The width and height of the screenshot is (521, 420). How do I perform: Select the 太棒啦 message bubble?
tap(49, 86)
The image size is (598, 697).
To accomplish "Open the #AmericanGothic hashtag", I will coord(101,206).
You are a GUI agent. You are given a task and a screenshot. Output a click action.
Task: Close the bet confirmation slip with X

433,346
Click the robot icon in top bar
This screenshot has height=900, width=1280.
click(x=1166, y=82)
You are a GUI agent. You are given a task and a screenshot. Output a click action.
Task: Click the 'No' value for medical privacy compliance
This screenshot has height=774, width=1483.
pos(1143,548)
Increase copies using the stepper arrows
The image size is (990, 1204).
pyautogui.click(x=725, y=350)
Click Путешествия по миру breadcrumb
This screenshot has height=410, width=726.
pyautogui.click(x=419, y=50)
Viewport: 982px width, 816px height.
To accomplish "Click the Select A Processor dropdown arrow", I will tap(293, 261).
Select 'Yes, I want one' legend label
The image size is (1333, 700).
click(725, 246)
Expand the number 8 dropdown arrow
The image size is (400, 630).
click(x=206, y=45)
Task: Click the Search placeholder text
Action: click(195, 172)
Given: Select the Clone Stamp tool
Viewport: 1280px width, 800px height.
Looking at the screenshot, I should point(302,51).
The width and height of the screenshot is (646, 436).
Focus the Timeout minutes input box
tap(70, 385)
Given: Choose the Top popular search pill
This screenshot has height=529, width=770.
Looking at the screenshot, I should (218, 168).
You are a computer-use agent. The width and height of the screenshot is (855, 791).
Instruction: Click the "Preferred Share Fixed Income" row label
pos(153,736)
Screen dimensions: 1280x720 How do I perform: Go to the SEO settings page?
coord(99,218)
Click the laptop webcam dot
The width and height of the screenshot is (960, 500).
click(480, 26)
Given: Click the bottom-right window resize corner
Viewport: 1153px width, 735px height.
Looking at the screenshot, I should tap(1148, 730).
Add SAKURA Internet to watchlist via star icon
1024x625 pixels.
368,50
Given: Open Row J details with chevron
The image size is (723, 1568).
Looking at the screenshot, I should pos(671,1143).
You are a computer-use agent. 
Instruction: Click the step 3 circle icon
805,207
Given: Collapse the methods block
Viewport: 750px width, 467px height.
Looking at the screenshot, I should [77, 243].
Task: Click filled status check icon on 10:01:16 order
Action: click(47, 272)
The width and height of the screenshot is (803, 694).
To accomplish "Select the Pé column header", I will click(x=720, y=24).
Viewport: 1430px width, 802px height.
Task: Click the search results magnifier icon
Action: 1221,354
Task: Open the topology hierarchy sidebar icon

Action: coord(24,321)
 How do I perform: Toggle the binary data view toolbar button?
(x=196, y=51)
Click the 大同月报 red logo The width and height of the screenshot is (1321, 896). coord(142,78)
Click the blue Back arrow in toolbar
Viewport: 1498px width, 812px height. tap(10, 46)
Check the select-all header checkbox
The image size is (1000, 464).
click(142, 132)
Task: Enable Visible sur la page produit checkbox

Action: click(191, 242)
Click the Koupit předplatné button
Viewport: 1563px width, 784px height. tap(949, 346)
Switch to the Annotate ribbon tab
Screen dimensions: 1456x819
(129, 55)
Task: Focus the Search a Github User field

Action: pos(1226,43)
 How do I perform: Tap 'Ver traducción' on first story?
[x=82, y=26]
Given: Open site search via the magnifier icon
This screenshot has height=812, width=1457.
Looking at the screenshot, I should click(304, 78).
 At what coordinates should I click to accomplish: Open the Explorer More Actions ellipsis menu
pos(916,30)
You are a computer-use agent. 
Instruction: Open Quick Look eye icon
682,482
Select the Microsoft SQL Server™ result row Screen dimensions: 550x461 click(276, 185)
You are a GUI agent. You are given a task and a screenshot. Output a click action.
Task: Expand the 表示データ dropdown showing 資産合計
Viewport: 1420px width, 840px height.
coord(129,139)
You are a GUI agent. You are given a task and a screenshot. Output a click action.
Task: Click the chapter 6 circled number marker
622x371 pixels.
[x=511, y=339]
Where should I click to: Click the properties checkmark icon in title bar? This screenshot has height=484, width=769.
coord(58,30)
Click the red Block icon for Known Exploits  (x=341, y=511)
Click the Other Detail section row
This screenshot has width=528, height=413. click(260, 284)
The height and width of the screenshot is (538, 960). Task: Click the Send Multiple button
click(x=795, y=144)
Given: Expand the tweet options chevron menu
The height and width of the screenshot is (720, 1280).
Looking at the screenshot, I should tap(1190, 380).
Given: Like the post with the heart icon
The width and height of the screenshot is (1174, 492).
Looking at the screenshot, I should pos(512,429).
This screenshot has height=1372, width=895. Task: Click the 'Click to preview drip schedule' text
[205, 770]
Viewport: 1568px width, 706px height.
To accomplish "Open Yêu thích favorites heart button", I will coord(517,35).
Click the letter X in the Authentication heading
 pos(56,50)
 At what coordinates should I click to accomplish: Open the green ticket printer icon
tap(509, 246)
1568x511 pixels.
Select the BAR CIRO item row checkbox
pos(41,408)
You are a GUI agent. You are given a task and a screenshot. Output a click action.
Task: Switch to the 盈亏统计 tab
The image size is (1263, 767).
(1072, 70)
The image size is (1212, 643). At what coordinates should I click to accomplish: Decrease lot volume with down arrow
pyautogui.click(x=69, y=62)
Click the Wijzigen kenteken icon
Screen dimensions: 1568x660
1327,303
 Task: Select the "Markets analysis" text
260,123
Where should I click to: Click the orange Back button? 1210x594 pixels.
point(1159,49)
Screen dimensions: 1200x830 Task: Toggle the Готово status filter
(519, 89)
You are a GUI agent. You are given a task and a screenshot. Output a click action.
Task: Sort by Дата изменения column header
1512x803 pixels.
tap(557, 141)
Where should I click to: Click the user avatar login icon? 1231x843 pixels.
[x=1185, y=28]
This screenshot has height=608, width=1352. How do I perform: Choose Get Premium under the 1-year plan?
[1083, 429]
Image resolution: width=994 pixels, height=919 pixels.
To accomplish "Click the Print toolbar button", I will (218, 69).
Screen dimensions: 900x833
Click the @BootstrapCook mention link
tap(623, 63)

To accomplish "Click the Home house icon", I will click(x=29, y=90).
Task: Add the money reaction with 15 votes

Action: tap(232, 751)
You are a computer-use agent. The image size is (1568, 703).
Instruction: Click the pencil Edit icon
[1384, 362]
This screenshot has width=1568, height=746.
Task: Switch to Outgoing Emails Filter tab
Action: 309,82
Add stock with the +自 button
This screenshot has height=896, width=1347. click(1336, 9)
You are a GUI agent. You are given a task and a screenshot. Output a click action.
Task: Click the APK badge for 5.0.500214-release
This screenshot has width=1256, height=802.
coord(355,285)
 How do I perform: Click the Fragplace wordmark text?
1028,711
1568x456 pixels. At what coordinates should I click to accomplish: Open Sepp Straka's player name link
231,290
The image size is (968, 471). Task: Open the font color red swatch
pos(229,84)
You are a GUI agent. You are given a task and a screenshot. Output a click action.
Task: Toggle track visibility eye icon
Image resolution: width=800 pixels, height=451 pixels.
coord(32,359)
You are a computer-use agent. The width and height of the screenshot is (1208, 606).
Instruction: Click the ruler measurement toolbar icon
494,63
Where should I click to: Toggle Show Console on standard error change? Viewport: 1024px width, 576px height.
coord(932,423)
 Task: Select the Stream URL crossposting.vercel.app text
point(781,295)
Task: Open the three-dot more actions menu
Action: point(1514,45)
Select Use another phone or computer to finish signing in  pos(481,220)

• Exercise goal:
Would you retype the records above without changing a word?

• Answer below:
The width and height of the screenshot is (521, 420). How do I perform: Select the 太棒啦 message bubble?
tap(49, 86)
The image size is (598, 697).
To accomplish "Open the #AmericanGothic hashtag", I will coord(101,206).
You are a GUI agent. You are given a task and a screenshot. Output a click action.
Task: Close the bet confirmation slip with X

433,346
Click the robot icon in top bar
This screenshot has height=900, width=1280.
click(x=1166, y=82)
You are a GUI agent. You are given a task and a screenshot. Output a click action.
Task: Click the 'No' value for medical privacy compliance
This screenshot has height=774, width=1483.
pos(1143,548)
Increase copies using the stepper arrows
The image size is (990, 1204).
pyautogui.click(x=725, y=350)
Click Путешествия по миру breadcrumb
This screenshot has height=410, width=726.
pyautogui.click(x=419, y=50)
Viewport: 982px width, 816px height.
To accomplish "Click the Select A Processor dropdown arrow", I will tap(293, 261).
Select 'Yes, I want one' legend label
The image size is (1333, 700).
click(725, 246)
Expand the number 8 dropdown arrow
The image size is (400, 630).
click(x=206, y=45)
Task: Click the Search placeholder text
Action: click(195, 172)
Given: Select the Clone Stamp tool
Viewport: 1280px width, 800px height.
Looking at the screenshot, I should point(302,51).
The width and height of the screenshot is (646, 436).
Focus the Timeout minutes input box
tap(70, 385)
Given: Choose the Top popular search pill
This screenshot has height=529, width=770.
Looking at the screenshot, I should (218, 168).
You are a computer-use agent. The width and height of the screenshot is (855, 791).
Instruction: Click the "Preferred Share Fixed Income" row label
pos(153,736)
Screen dimensions: 1280x720 How do I perform: Go to the SEO settings page?
coord(99,218)
Click the laptop webcam dot
The width and height of the screenshot is (960, 500).
click(480, 26)
Given: Click the bottom-right window resize corner
Viewport: 1153px width, 735px height.
Looking at the screenshot, I should tap(1148, 730).
Add SAKURA Internet to watchlist via star icon
1024x625 pixels.
368,50
Given: Open Row J details with chevron
The image size is (723, 1568).
Looking at the screenshot, I should pos(671,1143).
You are a computer-use agent. 
Instruction: Click the step 3 circle icon
805,207
Given: Collapse the methods block
Viewport: 750px width, 467px height.
Looking at the screenshot, I should [77, 243].
Task: Click filled status check icon on 10:01:16 order
Action: click(47, 272)
The width and height of the screenshot is (803, 694).
To accomplish "Select the Pé column header", I will click(x=720, y=24).
Viewport: 1430px width, 802px height.
Task: Click the search results magnifier icon
Action: 1221,354
Task: Open the topology hierarchy sidebar icon

Action: coord(24,321)
 How do I perform: Toggle the binary data view toolbar button?
(x=196, y=51)
Click the 大同月报 red logo The width and height of the screenshot is (1321, 896). coord(142,78)
Click the blue Back arrow in toolbar
Viewport: 1498px width, 812px height. tap(10, 46)
Check the select-all header checkbox
The image size is (1000, 464).
click(142, 132)
Task: Enable Visible sur la page produit checkbox

Action: click(191, 242)
Click the Koupit předplatné button
Viewport: 1563px width, 784px height. tap(949, 346)
Switch to the Annotate ribbon tab
Screen dimensions: 1456x819
(129, 55)
Task: Focus the Search a Github User field

Action: pos(1226,43)
 How do I perform: Tap 'Ver traducción' on first story?
[x=82, y=26]
Given: Open site search via the magnifier icon
This screenshot has height=812, width=1457.
Looking at the screenshot, I should click(304, 78).
 At what coordinates should I click to accomplish: Open the Explorer More Actions ellipsis menu
pos(916,30)
You are a computer-use agent. 
Instruction: Open Quick Look eye icon
682,482
Select the Microsoft SQL Server™ result row Screen dimensions: 550x461 click(276, 185)
You are a GUI agent. You are given a task and a screenshot. Output a click action.
Task: Expand the 表示データ dropdown showing 資産合計
Viewport: 1420px width, 840px height.
coord(129,139)
You are a GUI agent. You are given a task and a screenshot. Output a click action.
Task: Click the chapter 6 circled number marker
622x371 pixels.
[x=511, y=339]
Where should I click to: Click the properties checkmark icon in title bar? This screenshot has height=484, width=769.
coord(58,30)
Click the red Block icon for Known Exploits  (x=341, y=511)
Click the Other Detail section row
This screenshot has width=528, height=413. click(260, 284)
The height and width of the screenshot is (538, 960). Task: Click the Send Multiple button
click(x=795, y=144)
Given: Expand the tweet options chevron menu
The height and width of the screenshot is (720, 1280).
Looking at the screenshot, I should tap(1190, 380).
Given: Like the post with the heart icon
The width and height of the screenshot is (1174, 492).
Looking at the screenshot, I should pos(512,429).
This screenshot has height=1372, width=895. Task: Click the 'Click to preview drip schedule' text
[205, 770]
Viewport: 1568px width, 706px height.
To accomplish "Open Yêu thích favorites heart button", I will coord(517,35).
Click the letter X in the Authentication heading
 pos(56,50)
 At what coordinates should I click to accomplish: Open the green ticket printer icon
tap(509, 246)
1568x511 pixels.
Select the BAR CIRO item row checkbox
pos(41,408)
You are a GUI agent. You are given a task and a screenshot. Output a click action.
Task: Switch to the 盈亏统计 tab
The image size is (1263, 767).
(1072, 70)
The image size is (1212, 643). At what coordinates should I click to accomplish: Decrease lot volume with down arrow
pyautogui.click(x=69, y=62)
Click the Wijzigen kenteken icon
Screen dimensions: 1568x660
1327,303
 Task: Select the "Markets analysis" text
260,123
Where should I click to: Click the orange Back button? 1210x594 pixels.
point(1159,49)
Screen dimensions: 1200x830 Task: Toggle the Готово status filter
(519, 89)
You are a GUI agent. You are given a task and a screenshot. Output a click action.
Task: Sort by Дата изменения column header
1512x803 pixels.
tap(557, 141)
Where should I click to: Click the user avatar login icon? 1231x843 pixels.
[x=1185, y=28]
This screenshot has height=608, width=1352. How do I perform: Choose Get Premium under the 1-year plan?
[1083, 429]
Image resolution: width=994 pixels, height=919 pixels.
To accomplish "Click the Print toolbar button", I will (218, 69).
Screen dimensions: 900x833
Click the @BootstrapCook mention link
tap(623, 63)

To accomplish "Click the Home house icon", I will click(x=29, y=90).
Task: Add the money reaction with 15 votes

Action: tap(232, 751)
You are a computer-use agent. The image size is (1568, 703).
Instruction: Click the pencil Edit icon
[1384, 362]
This screenshot has width=1568, height=746.
Task: Switch to Outgoing Emails Filter tab
Action: 309,82
Add stock with the +自 button
This screenshot has height=896, width=1347. click(1336, 9)
You are a GUI agent. You are given a task and a screenshot. Output a click action.
Task: Click the APK badge for 5.0.500214-release
This screenshot has width=1256, height=802.
coord(355,285)
 How do I perform: Click the Fragplace wordmark text?
1028,711
1568x456 pixels. At what coordinates should I click to accomplish: Open Sepp Straka's player name link
231,290
The image size is (968, 471). Task: Open the font color red swatch
pos(229,84)
You are a GUI agent. You are given a task and a screenshot. Output a click action.
Task: Toggle track visibility eye icon
Image resolution: width=800 pixels, height=451 pixels.
coord(32,359)
You are a computer-use agent. The width and height of the screenshot is (1208, 606).
Instruction: Click the ruler measurement toolbar icon
494,63
Where should I click to: Toggle Show Console on standard error change? Viewport: 1024px width, 576px height.
coord(932,423)
 Task: Select the Stream URL crossposting.vercel.app text
point(781,295)
Task: Open the three-dot more actions menu
Action: point(1514,45)
Select Use another phone or computer to finish signing in  pos(481,220)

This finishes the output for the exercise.